[Start of section]
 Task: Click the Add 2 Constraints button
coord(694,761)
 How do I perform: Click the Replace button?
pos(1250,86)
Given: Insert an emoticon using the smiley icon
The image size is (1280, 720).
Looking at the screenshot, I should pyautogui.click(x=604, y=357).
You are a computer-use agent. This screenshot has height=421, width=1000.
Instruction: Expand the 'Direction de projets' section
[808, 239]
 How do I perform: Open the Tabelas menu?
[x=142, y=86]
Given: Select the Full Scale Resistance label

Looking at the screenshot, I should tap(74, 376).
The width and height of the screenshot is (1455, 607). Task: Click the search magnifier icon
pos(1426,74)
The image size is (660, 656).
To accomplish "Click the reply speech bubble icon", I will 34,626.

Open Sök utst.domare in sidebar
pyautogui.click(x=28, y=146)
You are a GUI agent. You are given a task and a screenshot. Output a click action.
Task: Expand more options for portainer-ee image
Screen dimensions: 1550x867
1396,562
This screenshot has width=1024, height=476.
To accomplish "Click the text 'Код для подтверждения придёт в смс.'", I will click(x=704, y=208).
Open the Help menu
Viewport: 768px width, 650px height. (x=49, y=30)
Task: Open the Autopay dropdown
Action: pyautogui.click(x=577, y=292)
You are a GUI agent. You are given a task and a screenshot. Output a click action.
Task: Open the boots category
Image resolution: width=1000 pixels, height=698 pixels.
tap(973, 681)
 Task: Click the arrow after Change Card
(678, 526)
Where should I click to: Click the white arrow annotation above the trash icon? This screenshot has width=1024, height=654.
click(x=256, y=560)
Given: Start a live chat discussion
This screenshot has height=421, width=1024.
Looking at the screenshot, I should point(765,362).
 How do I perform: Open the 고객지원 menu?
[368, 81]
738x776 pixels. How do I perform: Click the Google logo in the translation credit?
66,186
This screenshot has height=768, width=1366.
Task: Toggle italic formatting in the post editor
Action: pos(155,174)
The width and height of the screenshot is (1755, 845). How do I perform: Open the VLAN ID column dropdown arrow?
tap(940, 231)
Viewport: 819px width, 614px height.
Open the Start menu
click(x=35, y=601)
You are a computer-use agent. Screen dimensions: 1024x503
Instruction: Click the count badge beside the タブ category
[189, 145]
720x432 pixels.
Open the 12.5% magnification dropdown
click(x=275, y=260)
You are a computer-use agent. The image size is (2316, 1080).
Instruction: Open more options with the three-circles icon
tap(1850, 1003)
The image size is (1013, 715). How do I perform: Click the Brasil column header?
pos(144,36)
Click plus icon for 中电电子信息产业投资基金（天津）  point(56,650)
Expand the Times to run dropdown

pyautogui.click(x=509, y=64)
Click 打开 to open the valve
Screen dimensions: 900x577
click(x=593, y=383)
[End of section]
§ **TASK STATEMENT**
Say, as a single number and nothing more, how many lines of the entries contain the word "will".

§ **EXERCISE RESPONSE**
2